Dataset:
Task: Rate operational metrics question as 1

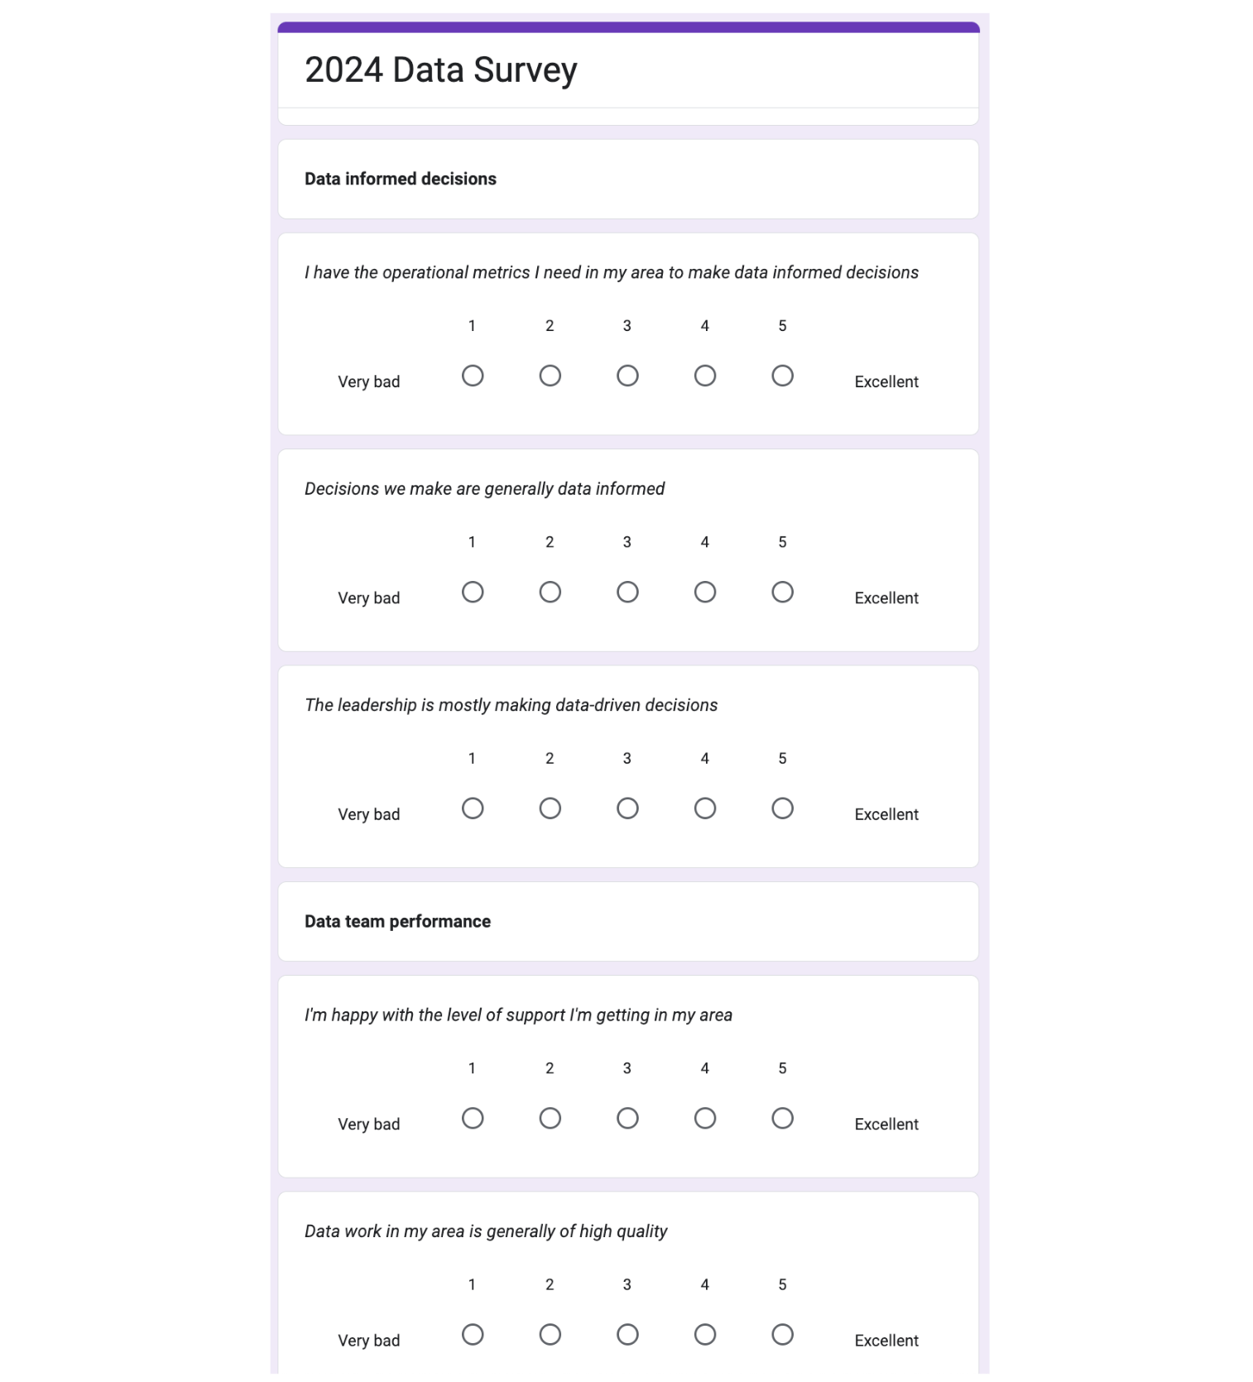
--
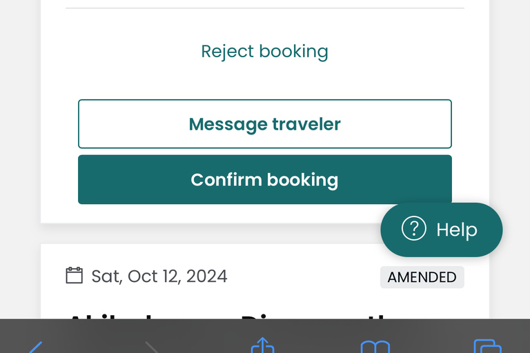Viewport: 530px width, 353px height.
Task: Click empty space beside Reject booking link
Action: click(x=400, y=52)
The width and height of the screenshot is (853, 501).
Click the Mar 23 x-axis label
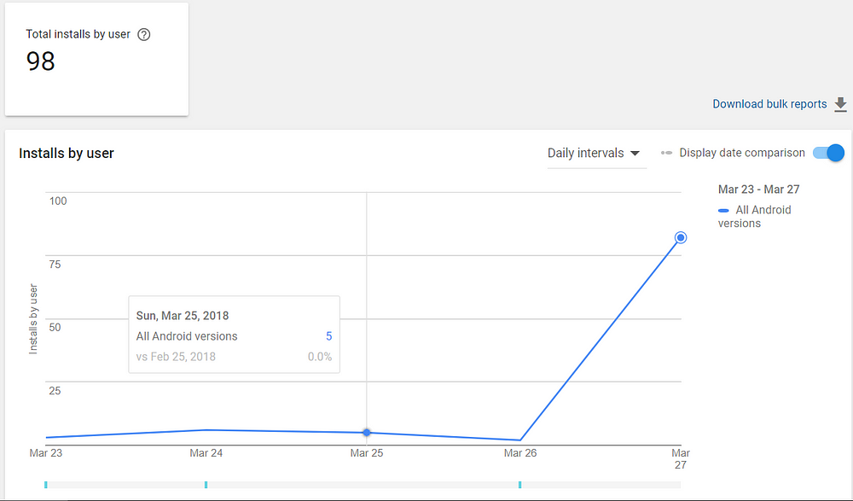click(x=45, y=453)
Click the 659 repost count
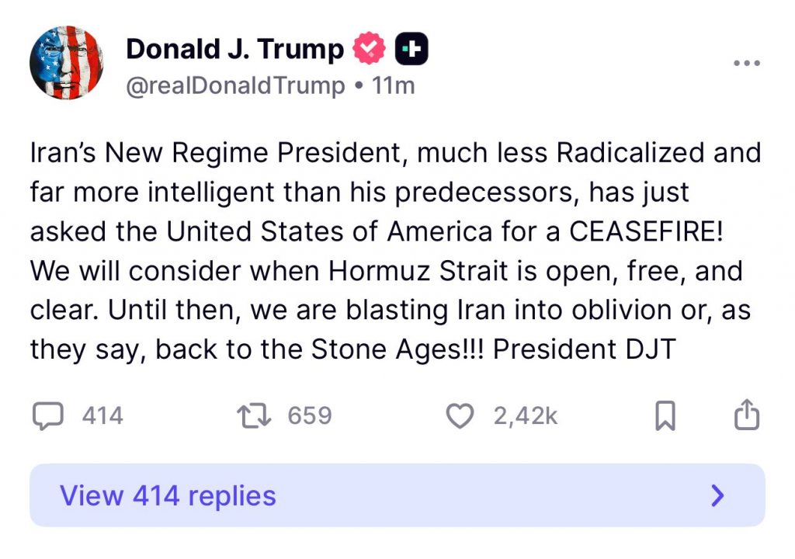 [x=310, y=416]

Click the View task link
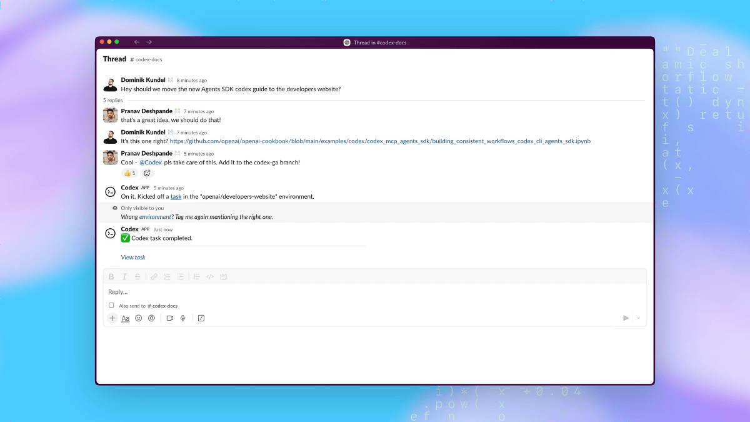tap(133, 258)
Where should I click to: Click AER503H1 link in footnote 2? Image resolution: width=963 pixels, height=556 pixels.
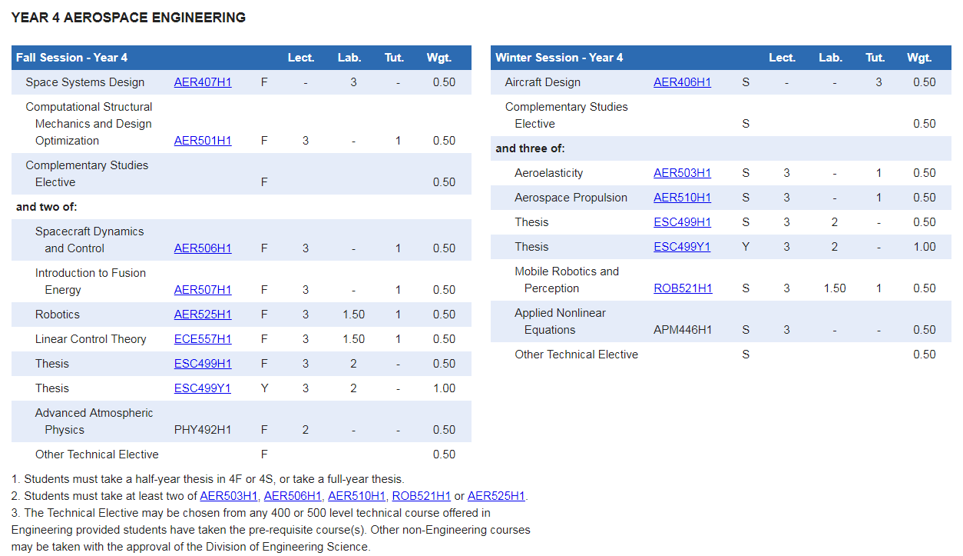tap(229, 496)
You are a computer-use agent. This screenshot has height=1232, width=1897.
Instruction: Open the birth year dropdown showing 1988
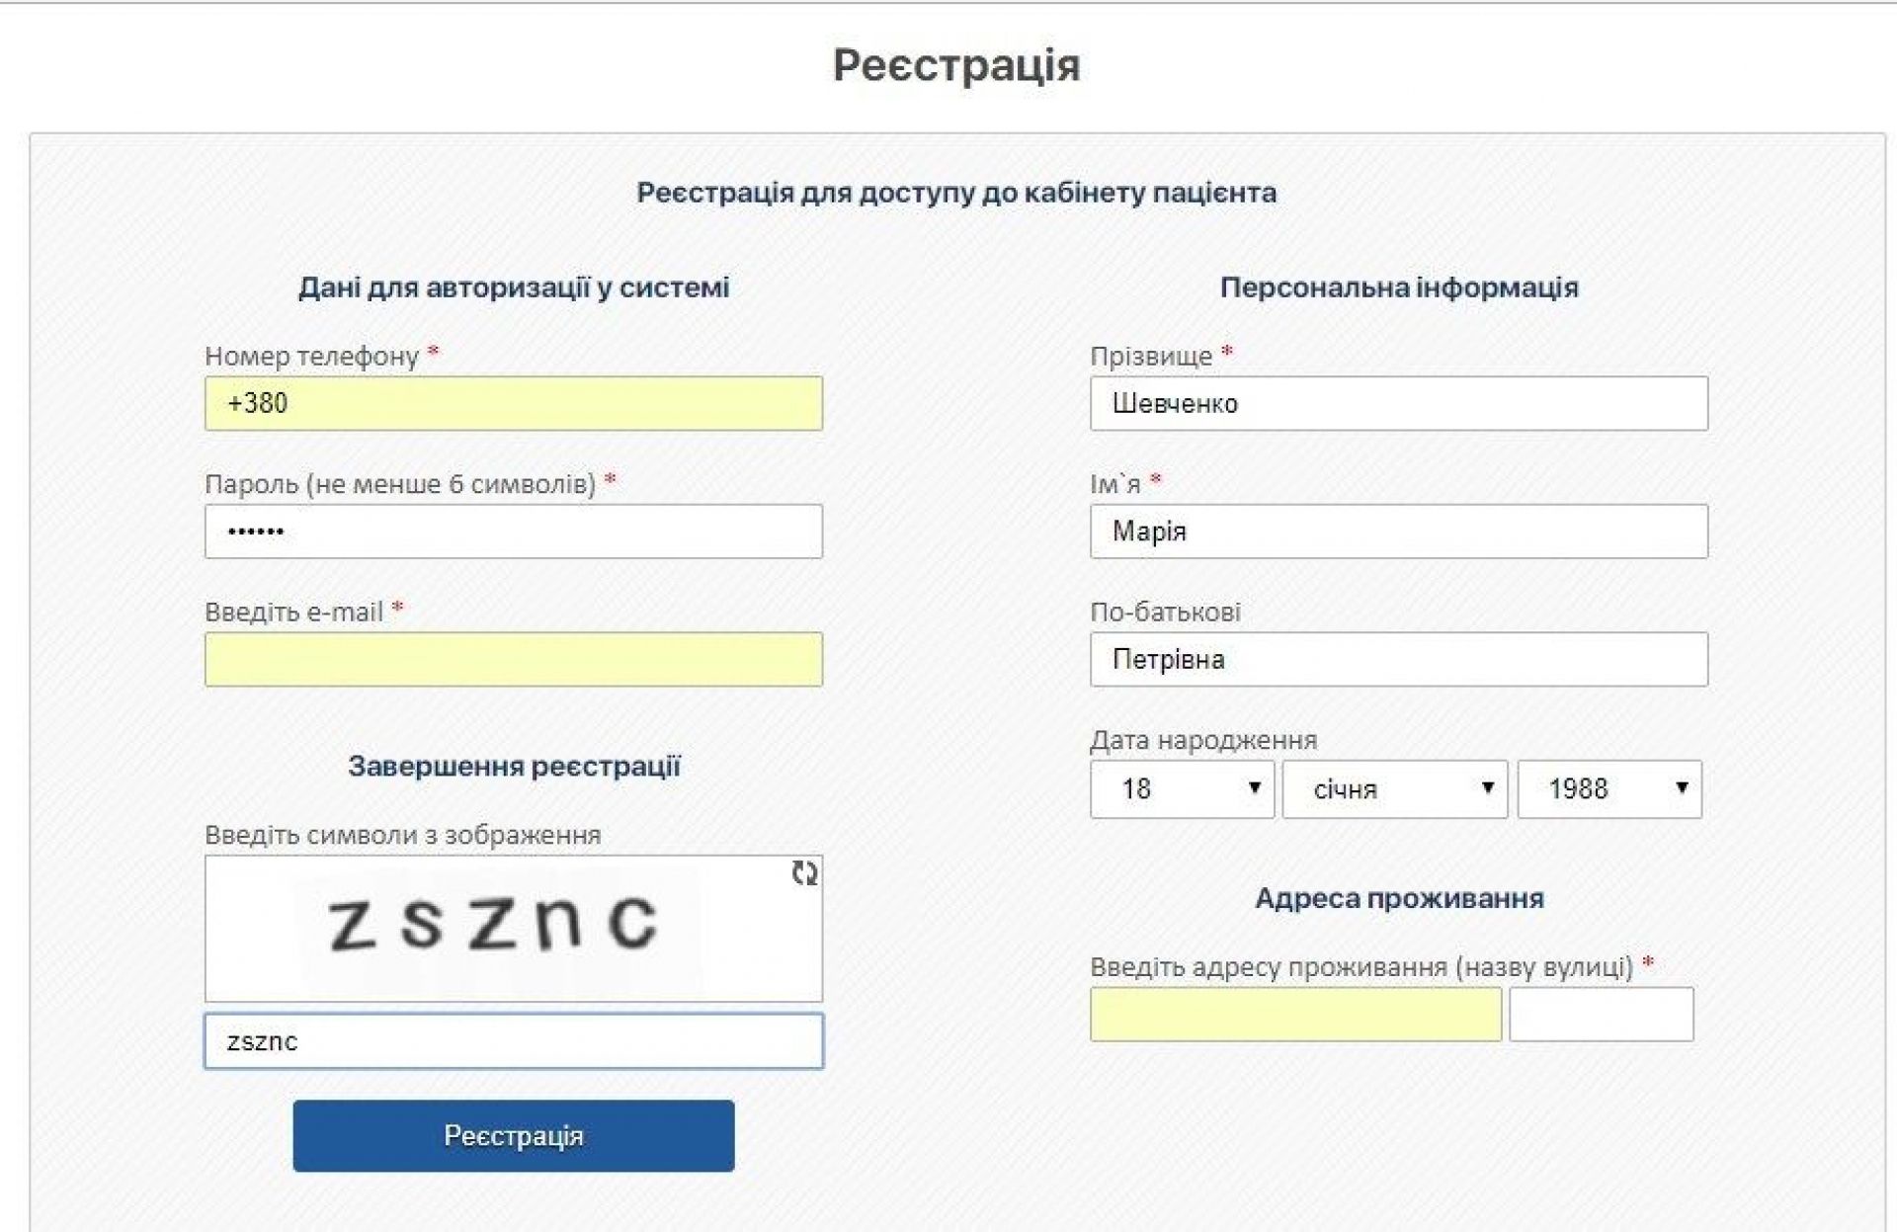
...
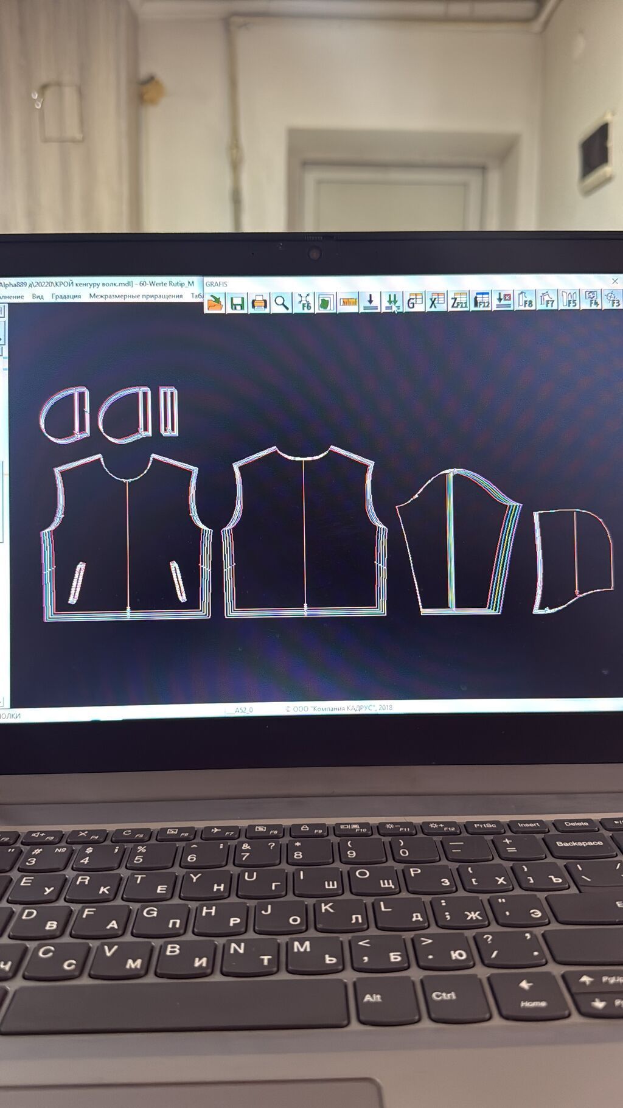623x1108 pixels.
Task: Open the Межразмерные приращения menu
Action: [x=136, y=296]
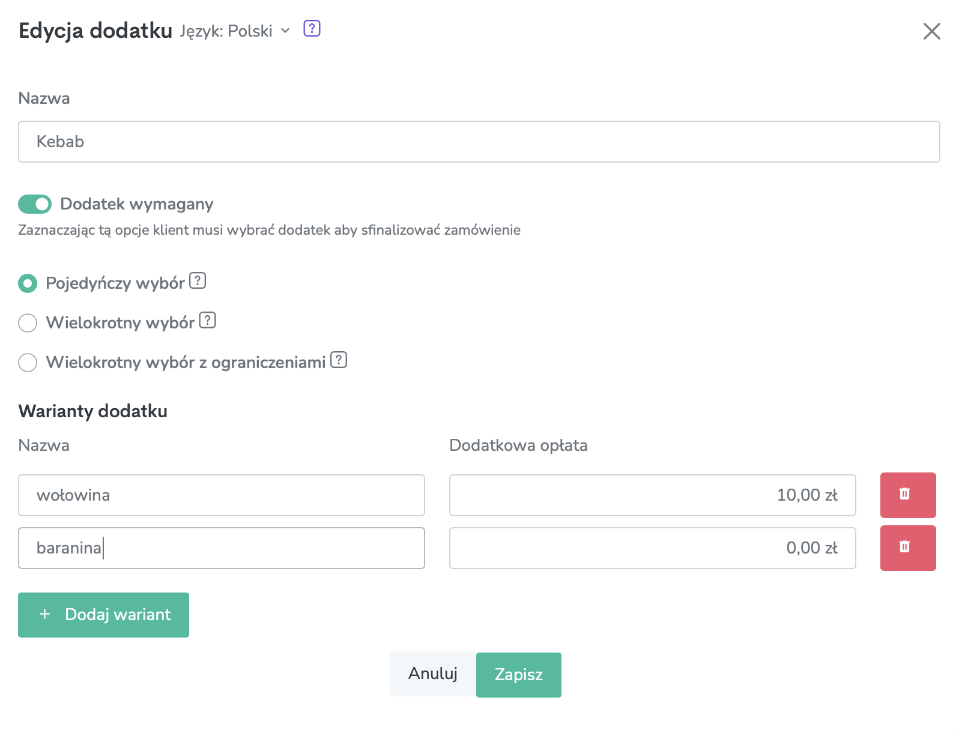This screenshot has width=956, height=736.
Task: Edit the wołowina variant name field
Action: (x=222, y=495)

Goal of the exercise: Look above for the line containing "Click the Mar 23 x-axis label" and the line containing "Instruction: Open the", then reproduce both and everything between them exactly, pictures omitted.

The answer:
Click the Mar 23 x-axis label
click(x=45, y=453)
Click the 659 repost count
 [x=310, y=416]

Click the View task link
tap(133, 258)
Where should I click to: Click AER503H1 link in footnote 2? Image resolution: width=963 pixels, height=556 pixels.
tap(229, 496)
You are a computer-use agent. This screenshot has height=1232, width=1897.
Instruction: Open the birth year dropdown showing 1988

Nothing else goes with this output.